Madeleine Thien, Chronicle, Autumn 2017

 

Thien’s novels are set in some of the 20th century’s darkest periods: the Japanese occupation of East Malaysia (Certainty), the killing fields of Cambodia (Dogs at the Perimeter), in addition to this latest book. When asked what draws her to these dark places, she pauses for a long time and then says, “To me, they’re already part of the world. They’re already all around us. It’s just that most of the time it’s easier to turn away a bit. And it’s the ongoing life of so many people. I think what I really want to understand is how we live in this time, and that is, I think, what all these books are looking at. When one door is closed to them, they try to find another way. Unable to make music, [the composer in her latest book] devotes his life to his daughter. He makes radios. He works in a factory. He changes his conditions. He tries to hear music in the sound of the world around him. The books are dark, but they’re also about how people continuously find ways to live.” Thien has the courage within her to look at these places, at these people, and in heartbreaking prose tell their stories.

Thien’s home is in Montreal, where she lives with her partner, another celebrated Canadian novelist, Rawi Hage. “Thank God for Skype and FaceTime,” she says, commenting on the long periods of time the pair spend apart. “You know, at other times when people were separated, they had to write letters; we have e-mail. And when we speak on the phone or FaceTime, it means we’re really talking to each other for an hour, or two, which you may not do in your regular, day-to-day co-habitating life, like a real conversation where you’re really listening to each other.”

While it might seem challenging for two writers to be a couple, Thien finds it no problem at all. “We tend to get more upset when we think the other’s work has not been received in a way that it should be.
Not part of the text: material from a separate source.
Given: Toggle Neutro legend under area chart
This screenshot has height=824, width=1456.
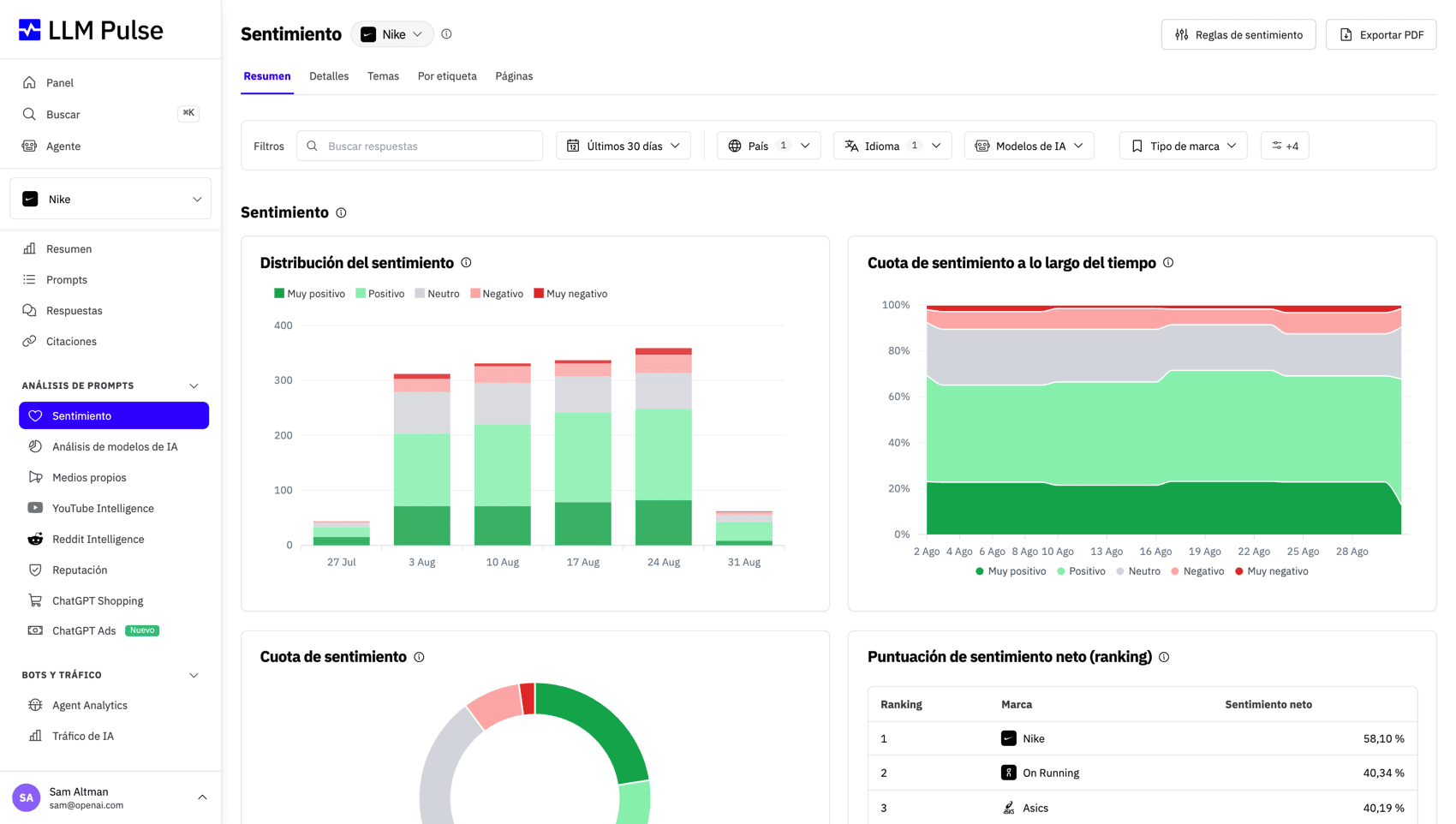Looking at the screenshot, I should coord(1138,571).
I’ve cried more about things that have happened to him than have happened to me, and I think vice versa. I can’t imagine being envious of him, or of him being envious. It seems so absurd. We do very different things—stylistically we’re very different, our process is very different. It’s very much like when you have a writer whose work you love. How could you be envious of [Alice] Munro? I really love Rawi’s work. I could never be able to create anything like he does. The kinds of risks he takes are different from the ones I take and vice versa. And that’s good for literature.”

In between Vancouver and Montreal, there have been many other places: the Netherlands, Hong Kong, Singapore, Zimbabwe. If she were to return home, like Odysseus, where would that be? “I wish I knew,” she says wistfully. “I thought it [home] was going to go back to being Vancouver, but I don’t think it is. That makes me really sad. I just don’t know. Yes, where’s that place you can come completely to rest? I don’t think I have it right now. I have different places where I feel so wonderful—Berlin, Montreal, Vancouver, Cambodia, parts of China, Hong Kong, but not one place that is able to be all those things.”

Perhaps that place will be Brooklyn, her next port of call. Come January, she will be joining the M.F.A program at Brooklyn College, part of the City University of New York, as a tenure track professor. The schedule will be light enough to give her time to write, and she already has a good feeling about Brooklyn as a place to live. The magnificent, productive odyssey of Madeleine Thien continues.